"O Syriza sabe que o estado de graça na política é algo efémero. E se calhar mais complicado do que negociar com o Eurogrupo será explicar ao eleitorado as promessas que vão ficando pelo caminho." |
As promessas que vão ficando pelo
caminho
DIRECÇÃO EDITORIAL
25/02/2015 - PÚBLICO
Já são visíveis os sinais de incómodo dentro da coligação de esquerda na
Grécia.
O Syriza é um
partido recente que resultou de uma aliança eleitoral de 13 partidos e
correntes de esquerda, desde maoístas, trotskistas, comunistas, verdes, entre
outros. Quando o novo Governo apresentou o seu programa de reformas para
conseguir mais tempo e dinheiro da troika, Yanis Varoufakis e Alexis Tsipras
tentaram apresentar o acordo como uma vitória para os gregos. Mas à medida que
a ala mais à esquerda do Syriza foi fazendo o deve e o haver do acordo, e as
comparações com o memorando anterior assinado por Antonis Samaras, alguns
começam a ficar desiludidos com Tsipras.
Não é por acaso
que após o acordo firmado no início desta semana, o ministro das Finanças
alemão tenha dito que “os gregos certamente terão um período difícil para
explicar o acordo aos seus eleitores”. E assim está a ser. Primeiro foi o
veterano Manolis Glezos que veio mostrar-se desiludido com as condições da
extensão do regaste: “A mudança do nome da 'troika' para 'instituições', do 'memorando'
por 'acordo' e dos 'credores' por 'parceiros' não altera nada a realidade
anterior”, sentenciou Glezos.
Depois foi a vez
de Mikis Theodorakis, outra celebridade grega, torcer o nariz ao acordo com os
alemães, e esta quarta-feira foi o ministro da Energia, um dos representantes
da ala mais à esquerda do Syriza, dizer que afinal as empresas de energia não
iriam ser privatizadas, contrariando assim a carta que Alexis Tsipras enviou
aos parceiros europeus onde garantia que as vendas em curso não iriam ser
canceladas.
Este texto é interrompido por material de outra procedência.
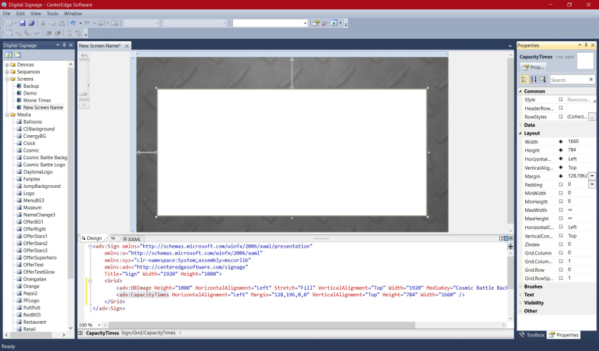The height and width of the screenshot is (351, 599).
Task: Click the Undo arrow icon
Action: click(73, 23)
E no meio destas dissonâncias internas, o Partido Comunista já veio
marcar uma manifestação de protesto contra o novo Governo. A primeira. O Syriza
sabe que o estado de graça na política é algo efémero. E se calhar mais
complicado do que negociar com o Eurogrupo será explicar ao eleitorado as
promessas que vão ficando pelo caminho.
Ministro da Energia contradiz
Varoufakis e insiste que não haverá privatizações no sector
Panagiotis Lafazanis representa a ala esquerda do Syriza e pode abrir
confronto com o líder do Governo,
Maria João
Guimarães / 26-2-2015 / PÚBLICO
Alexis Tsipras prometeu que as privatizações em que já tivessem
sido lançadas ofertas ou concursos não seriam interrompidas. É o caso de parte
(66%) da ADMIE. Lafazanis disse que estas não iriam em frente. “O concurso para
a ADMIE não seguirá em frente”, disse Lafazanis. “As empresas não submeteram
ofertas vinculativas, por isso não serão completadas. Passa-se o mesmo com a
PPC.”
O ministro das
Finanças veio esclarecer entretanto que, embora as privatizações não possam ser
canceladas, as condições podem ser reavaliadas e alteradas — e a sua legalidade
também pode ser examinada.
Lafazanis — o
ministro que representa a ala de esquerda radical do Syriza, que terá cerca de
um quinto dos deputados do Partido no Parlamento — já tinha sido a voz de uma
posição intransigente em relação às privatizações no fim-de-semana. “São uma
linha vermelha”, garantia.
Duas celebridades
do Syriza — Manolis Glezos, que tirou a bandeira dos ocupantes nazis da
Acrópole em 1941, e Mikis Theodorakis, o compositor de Zorba — foram das faces
mais visíveis de oposição, manifestando apoio a uma posição mais dura do
Governo nas negociações. Glezos foi mais duro, acusando o Governo de apenas
mudar as coisas de nome, e Theodorakis pediu que os gregos dissessem “não” ao
“nein” do ministro das Finanças alemão, Wolfgang Schäuble. Para tentar acalmar
a oposição, o primeiro-ministro, Alexis Tsipras, visitou Theodorakis e, ainda
que não tivessem sido feitas declarações, as imagens divulgadas mostravam
Tsipras a apertar a mão a um sorridente Theodorakis.
Dissidências na
Alemanha
Na Alemanha, cujo
Parlamento tem também de aprovar o acordo numa votação marcada para amanhã,
espera-se uma aprovação certa, mas não sem discussão. Dentro da União Democrata
Cristã (CDU), o partido da chanceler, Angela Merkel, já há dissidências
anunciadas. O deputado Wolfgang Bosbach, crítico de acordos anteriores e que já
defendeu antes que a Grécia deveria deixar o euro, disse que iria votar contra
a extensão de quatro meses do empréstimo à Grécia, classificando a lista de
reformas prometidas pelo novo Governo como “vaga” e sem uma “solução permanente
para os problemas económicos do país”.
Da Baviera, o
conservador David Bendels apelou à rejeição do acordo. “Qualquer outra posição
será uma negligência e uma traição ao contribuinte alemão”, defendeu num artigo
publicado no Handelsblatt.
E dois
responsáveis do conselho económico da CDU, Kurt Lauk e Wolfgang Steiger,
manifestaram-se contra o que disseram ser “atirar dinheiro” para a Grécia.